The William Murdoch Archive


"The Third Man" by John Griffiths


William Murdoch, who invented Gas Lighting in 1792, was one of the Industrial Revolutions most creative figures. In that heady springtime of technology, this Scottish millers son, born and bred on the estate of James Boswell's father, made his way on foot to Mathew Boulton's palatial new Soho Manufactory in Birmingham, where the steam engine patented by James Watt was being produced. 

William Murdoch longed for a chance to get his hands on this thrilling piece of machinery; and granted that chance, he was at once in his element. 

He worked for the rest of his life for Boulton and Watt - for many years as chief engineer and installer of the steam-engines they sold to the copper mines in Cornwall, England, and then back at the manufactory where he managed the Soho foundry. 

He was (said one who worked for him) "the men's pride and joy ...Ah, he was a wonderful man. He was the best turner who ever lived." 

In 1830 James Nasmythe wrote "Not less interesting (than James Watt) to my mind was the memory of that incomparable mechanic, William Murdoch, a man of indomitable energy, and Watt's right-hand man in the highest practical sense. Murdoch was the inventor of gas for lighting purposes; and yet he always kept himself in the background, for he was excessively modest ....indeed he was a man whose memory ought to be held in the highest regard by all true engineers and mechanics." 

Thomas Middleton, who worked as William Murdoch's 'boy' wrote "He could turn anything ......when he wanted to show us some new fitting or anything of that sort he wanted making he used simply to pick up a piece of chalk and draw it on the door.

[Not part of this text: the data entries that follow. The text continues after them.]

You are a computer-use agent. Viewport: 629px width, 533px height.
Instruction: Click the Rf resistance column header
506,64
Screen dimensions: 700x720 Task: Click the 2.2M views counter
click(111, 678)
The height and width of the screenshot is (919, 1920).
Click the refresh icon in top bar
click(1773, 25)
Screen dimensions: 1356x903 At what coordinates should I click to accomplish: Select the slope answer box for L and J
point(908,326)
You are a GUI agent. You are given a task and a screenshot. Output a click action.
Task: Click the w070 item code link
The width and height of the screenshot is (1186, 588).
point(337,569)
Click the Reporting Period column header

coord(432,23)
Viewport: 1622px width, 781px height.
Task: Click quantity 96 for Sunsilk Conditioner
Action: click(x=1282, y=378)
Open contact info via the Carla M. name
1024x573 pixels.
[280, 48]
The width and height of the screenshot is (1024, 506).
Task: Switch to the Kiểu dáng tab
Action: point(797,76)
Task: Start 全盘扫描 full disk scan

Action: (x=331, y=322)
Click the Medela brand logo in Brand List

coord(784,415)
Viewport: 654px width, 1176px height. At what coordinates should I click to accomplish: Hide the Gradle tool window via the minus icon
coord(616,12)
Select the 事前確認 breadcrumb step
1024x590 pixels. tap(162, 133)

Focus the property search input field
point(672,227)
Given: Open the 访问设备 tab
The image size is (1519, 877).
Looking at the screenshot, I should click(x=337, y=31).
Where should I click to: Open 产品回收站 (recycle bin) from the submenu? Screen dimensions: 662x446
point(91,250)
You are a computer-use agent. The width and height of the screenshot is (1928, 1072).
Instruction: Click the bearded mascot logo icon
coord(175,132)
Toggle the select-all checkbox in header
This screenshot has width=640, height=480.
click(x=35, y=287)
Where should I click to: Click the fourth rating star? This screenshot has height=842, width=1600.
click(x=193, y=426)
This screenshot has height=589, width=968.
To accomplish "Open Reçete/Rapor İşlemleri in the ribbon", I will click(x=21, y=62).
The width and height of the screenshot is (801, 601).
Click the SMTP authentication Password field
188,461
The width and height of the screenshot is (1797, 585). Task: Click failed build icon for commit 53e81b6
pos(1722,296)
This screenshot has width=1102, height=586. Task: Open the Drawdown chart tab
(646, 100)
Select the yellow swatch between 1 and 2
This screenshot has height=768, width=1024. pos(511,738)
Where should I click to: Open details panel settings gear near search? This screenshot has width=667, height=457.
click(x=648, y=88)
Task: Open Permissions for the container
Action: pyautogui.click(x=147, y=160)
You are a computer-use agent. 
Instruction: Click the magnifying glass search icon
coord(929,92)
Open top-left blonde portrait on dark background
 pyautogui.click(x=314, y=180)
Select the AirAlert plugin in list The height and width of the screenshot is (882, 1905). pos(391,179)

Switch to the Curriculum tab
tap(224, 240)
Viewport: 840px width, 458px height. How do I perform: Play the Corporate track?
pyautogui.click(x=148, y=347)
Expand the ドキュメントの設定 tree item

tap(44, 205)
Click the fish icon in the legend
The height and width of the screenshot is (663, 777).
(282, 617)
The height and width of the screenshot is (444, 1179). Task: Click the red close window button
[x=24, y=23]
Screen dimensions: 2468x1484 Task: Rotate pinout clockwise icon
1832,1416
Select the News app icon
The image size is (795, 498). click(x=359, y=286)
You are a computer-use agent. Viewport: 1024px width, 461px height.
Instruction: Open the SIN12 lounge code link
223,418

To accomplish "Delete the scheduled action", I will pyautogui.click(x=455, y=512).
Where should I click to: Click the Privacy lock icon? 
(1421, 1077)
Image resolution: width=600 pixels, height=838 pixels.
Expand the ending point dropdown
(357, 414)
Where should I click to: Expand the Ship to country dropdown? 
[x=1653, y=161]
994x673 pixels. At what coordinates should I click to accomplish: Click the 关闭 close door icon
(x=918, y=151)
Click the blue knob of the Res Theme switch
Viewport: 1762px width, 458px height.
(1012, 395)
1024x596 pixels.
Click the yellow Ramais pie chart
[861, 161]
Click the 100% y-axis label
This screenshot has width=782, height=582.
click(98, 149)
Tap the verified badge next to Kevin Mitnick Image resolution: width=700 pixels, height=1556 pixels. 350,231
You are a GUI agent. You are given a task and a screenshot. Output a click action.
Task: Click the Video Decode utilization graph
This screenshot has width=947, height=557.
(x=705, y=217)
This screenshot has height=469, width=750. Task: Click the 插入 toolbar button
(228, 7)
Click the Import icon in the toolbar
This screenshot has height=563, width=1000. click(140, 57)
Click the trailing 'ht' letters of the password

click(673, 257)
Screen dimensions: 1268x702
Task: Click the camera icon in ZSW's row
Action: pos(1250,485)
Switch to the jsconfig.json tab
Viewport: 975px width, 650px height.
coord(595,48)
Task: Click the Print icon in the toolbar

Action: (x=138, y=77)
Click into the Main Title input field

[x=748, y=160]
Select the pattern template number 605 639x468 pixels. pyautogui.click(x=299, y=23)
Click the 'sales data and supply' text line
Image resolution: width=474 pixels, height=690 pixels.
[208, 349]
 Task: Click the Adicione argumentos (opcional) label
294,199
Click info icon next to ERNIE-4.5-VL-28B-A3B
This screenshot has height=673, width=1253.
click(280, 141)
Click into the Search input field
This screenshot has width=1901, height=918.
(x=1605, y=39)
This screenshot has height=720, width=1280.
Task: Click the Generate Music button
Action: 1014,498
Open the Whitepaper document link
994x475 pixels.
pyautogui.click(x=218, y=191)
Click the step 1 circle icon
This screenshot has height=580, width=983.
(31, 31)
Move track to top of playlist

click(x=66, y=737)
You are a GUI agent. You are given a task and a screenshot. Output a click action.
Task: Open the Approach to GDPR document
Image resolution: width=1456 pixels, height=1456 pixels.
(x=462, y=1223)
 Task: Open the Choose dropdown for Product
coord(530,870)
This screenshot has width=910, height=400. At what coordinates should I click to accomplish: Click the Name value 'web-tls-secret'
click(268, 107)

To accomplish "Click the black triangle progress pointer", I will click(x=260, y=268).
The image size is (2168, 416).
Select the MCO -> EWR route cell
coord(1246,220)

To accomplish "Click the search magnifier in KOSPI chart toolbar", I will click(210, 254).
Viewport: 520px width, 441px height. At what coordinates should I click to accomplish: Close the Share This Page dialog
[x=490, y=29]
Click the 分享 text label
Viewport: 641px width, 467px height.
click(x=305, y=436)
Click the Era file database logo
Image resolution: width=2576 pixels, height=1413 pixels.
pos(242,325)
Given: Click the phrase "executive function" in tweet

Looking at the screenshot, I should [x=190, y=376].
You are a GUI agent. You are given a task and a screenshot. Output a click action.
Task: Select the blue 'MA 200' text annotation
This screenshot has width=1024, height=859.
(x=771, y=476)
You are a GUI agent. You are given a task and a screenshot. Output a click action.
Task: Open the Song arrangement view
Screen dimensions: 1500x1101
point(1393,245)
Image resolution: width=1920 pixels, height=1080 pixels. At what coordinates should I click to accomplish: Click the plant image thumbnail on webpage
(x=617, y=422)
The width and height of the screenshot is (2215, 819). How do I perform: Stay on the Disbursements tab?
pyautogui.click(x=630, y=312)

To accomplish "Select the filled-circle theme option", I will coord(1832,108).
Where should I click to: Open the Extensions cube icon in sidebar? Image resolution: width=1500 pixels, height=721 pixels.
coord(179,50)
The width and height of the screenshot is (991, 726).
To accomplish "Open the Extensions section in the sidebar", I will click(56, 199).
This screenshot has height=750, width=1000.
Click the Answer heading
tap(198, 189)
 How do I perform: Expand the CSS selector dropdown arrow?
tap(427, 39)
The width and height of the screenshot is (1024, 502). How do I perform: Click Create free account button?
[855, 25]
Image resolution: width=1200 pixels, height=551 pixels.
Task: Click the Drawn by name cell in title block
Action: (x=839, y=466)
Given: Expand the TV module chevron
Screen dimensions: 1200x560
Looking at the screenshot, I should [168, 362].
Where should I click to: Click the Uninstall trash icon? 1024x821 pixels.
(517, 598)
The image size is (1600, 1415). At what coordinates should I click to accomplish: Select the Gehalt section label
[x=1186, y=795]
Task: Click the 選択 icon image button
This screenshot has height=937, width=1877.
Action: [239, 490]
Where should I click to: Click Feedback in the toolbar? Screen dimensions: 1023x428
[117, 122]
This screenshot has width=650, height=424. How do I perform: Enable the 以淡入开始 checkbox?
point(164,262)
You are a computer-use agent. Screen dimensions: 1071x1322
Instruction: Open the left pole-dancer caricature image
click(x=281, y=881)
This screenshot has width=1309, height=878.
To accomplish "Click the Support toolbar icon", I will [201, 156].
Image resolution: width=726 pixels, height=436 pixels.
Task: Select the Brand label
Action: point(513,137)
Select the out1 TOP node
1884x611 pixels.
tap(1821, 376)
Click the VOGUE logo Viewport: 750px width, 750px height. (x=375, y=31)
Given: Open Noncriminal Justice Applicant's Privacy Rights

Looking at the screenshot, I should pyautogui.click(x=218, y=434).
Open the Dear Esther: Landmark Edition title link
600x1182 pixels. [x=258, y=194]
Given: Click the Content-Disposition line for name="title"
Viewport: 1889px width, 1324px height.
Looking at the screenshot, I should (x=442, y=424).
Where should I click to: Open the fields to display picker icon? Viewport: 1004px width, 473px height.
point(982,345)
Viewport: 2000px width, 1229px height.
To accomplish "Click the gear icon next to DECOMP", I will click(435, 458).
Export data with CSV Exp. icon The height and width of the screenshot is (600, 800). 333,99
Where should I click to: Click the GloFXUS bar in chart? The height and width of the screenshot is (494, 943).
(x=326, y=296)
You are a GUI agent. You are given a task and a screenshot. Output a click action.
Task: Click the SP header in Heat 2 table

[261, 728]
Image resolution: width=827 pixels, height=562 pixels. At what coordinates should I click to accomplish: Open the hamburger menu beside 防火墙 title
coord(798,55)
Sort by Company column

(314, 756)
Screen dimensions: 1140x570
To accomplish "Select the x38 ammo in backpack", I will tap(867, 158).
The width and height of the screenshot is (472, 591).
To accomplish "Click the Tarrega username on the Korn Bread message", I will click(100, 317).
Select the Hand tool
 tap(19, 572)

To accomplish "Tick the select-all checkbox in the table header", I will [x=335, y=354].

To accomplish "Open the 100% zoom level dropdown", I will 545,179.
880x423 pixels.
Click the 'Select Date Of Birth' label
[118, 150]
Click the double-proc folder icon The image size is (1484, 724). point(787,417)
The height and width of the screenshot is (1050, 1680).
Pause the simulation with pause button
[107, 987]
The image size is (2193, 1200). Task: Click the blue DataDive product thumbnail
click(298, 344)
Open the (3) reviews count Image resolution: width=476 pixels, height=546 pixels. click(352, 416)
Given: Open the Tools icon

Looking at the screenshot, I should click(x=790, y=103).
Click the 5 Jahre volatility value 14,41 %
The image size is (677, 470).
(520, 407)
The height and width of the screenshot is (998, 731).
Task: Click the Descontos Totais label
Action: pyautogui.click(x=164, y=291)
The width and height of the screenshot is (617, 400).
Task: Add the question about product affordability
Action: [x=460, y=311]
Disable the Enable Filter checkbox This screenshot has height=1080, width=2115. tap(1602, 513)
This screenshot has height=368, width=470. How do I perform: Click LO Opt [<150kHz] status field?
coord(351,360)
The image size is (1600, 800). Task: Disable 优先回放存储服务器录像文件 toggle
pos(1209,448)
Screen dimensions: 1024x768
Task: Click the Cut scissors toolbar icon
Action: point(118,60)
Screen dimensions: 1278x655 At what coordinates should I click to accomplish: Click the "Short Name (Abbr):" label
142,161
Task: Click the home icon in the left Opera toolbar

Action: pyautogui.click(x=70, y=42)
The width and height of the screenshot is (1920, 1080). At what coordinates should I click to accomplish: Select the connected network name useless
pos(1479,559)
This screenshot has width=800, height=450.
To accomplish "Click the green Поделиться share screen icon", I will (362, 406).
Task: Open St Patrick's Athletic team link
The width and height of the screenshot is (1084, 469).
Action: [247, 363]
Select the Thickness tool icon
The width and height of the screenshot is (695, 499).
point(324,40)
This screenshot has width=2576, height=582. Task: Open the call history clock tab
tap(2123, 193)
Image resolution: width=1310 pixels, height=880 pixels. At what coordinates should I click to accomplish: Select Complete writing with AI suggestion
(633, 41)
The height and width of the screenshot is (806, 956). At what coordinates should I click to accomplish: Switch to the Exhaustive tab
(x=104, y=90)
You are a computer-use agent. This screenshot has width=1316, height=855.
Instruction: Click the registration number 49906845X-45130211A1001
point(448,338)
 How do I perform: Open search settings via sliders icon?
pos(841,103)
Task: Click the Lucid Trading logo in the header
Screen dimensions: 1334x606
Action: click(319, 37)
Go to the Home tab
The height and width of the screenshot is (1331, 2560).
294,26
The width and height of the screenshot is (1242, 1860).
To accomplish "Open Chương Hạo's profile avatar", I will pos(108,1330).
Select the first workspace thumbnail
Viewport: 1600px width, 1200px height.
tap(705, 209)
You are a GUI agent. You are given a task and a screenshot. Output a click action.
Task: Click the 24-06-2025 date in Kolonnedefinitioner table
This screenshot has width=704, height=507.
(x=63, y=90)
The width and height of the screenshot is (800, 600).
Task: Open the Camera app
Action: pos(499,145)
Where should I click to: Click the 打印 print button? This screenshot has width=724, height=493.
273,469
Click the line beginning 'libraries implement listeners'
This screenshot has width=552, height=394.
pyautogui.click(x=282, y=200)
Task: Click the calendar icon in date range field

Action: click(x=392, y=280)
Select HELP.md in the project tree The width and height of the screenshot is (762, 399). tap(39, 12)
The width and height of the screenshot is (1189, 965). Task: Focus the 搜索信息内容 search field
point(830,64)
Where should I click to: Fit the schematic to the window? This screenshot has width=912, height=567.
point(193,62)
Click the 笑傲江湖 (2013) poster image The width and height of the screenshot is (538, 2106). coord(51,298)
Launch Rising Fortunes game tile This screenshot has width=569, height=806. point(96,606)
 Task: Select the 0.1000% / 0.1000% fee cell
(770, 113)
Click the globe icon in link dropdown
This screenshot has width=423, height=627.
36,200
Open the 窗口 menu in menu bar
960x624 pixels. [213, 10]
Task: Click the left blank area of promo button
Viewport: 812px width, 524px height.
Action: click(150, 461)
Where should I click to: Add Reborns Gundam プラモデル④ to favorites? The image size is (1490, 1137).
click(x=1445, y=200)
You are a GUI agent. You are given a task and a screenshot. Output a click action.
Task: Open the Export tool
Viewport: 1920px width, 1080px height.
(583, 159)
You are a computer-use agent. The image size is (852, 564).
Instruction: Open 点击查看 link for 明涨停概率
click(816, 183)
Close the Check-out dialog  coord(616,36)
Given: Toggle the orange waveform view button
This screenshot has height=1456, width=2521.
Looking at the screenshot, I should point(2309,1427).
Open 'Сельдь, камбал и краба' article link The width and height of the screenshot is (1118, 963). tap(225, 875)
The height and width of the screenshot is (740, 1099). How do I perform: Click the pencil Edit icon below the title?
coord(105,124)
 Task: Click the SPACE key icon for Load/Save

He could draw a steam engine in that way so all the parts would be as right as possible" 

And he invented as freely as he could draw with his white chalk. 

To Watt's steam-engine patent William Murdoch added the D-slide valve and Sun & Planet Gearing; he invented tools and new ways of using them; he invented the oscillating marine engine; he invented the sending of messages by compressed air; he invented pneumatic elevators; he invented the harnessing of gas for the purpose of lighting factories, houses and streets thereby making the towns and cities far safer places to live in. 

The invention of gas lighting should have earned him fame at least equal to that of Watt. 

The reasons why it did not lie partly with William's class - he was "only" an artisan; partly in his temperament - he found reward in doing what he did, bothering little about how it was received; and largely in the jealous attitude of Watt's son regarding his father's genius as an inventor, which led to the deliberate suppression of evidence proving the existence of a gift which rivalled that genius. 

One of William Murdoch's least known inventions, but probably the most important, is the steam carraige locomotive. 101 years before the petrol engined Benz, there was Murdoch's little "Steam-Devil" which was tested and ran on the roads of Cornwall in 1784, the first time a self propelled vehicle had done so on the roads of Great Britain, (only the French Cugnot of 1769 precedes Murdoch's little model chariot in the history of the "automotive"). 

The story of "The Steam-Devil" is little known; a story from the cradle of the Industrial Revolution; a story of how road transport could have happened a lot sooner but for the jealous intervention of James Watt.